Dans l’affaire dite de la « dette cachée » au Sénégal, les récentes déclarations de Al Aminou Mohamed Lô, ancien directeur national de la BCEAO et actuel ministre d’État, ont suscité une onde de choc. Dans un revirement inattendu, il a reconnu avoir été trompé sur la réalité de la dette publique alors qu’il défendait auparavant la politique d’endettement du régime précédent. Il affirme aujourd’hui que les chiffres présentés étaient falsifiés ou incomplets, et qu’il n’était pas pleinement informé de la situation réelle des finances publiques au moment de ses prises de position passées.
Il révèle également avoir alerté par écrit les autorités concernées, notamment le ministère des Finances, ainsi que des institutions comme le FMI et l’UEMOA, sur les risques liés à certaines pratiques budgétaires. Toutefois, ces alertes n’auraient pas été rendues publiques à l’époque. Il prend soin de préciser que la BCEAO, en tant qu’institution monétaire, n’est pas responsable du suivi de la dette budgétaire ou fiscale, mais uniquement de la situation monétaire et des équilibres extérieurs.

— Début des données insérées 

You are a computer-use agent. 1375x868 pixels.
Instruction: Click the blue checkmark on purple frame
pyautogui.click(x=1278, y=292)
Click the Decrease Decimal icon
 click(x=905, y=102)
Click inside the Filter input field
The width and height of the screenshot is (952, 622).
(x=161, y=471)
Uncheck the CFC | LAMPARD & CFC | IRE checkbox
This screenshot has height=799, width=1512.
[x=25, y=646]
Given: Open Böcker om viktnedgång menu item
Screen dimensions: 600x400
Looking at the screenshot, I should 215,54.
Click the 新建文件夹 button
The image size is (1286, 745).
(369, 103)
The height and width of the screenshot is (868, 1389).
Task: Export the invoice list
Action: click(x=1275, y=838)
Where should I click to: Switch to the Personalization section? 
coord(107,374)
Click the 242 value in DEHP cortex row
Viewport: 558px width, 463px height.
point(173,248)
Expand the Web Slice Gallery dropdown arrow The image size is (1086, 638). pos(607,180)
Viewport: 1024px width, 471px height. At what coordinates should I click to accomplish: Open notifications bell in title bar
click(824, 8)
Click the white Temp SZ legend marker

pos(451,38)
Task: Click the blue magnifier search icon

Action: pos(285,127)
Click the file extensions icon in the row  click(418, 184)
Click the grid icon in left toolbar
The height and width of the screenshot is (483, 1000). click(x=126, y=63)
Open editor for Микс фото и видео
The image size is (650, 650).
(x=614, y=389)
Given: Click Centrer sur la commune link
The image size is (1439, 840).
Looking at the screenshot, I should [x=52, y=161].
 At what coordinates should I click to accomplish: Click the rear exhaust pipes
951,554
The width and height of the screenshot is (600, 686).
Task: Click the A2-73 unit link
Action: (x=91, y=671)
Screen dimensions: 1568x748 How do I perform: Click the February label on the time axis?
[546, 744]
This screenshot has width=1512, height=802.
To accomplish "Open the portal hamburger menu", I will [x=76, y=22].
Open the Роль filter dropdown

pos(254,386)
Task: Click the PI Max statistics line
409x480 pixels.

Ces « aveux » relancent le débat sur la transparence dans la gestion de la dette publique, et soulèvent des interrogations sur les responsabilités partagées entre les différentes institutions étatiques. Plusieurs personnalités politiques, dont l’ancien ministre Pape Malick Ndour, ont dénoncé un revirement opportuniste de M. Lô, et exigent la publication des documents qu’il prétend avoir transmis. En toile de fond, cette affaire met en lumière de graves dysfonctionnements dans la gouvernance économique du pays, et pourrait conduire à des audits plus approfondis et à des poursuites, si les accusations venaient à être confirmées par des preuves formelles.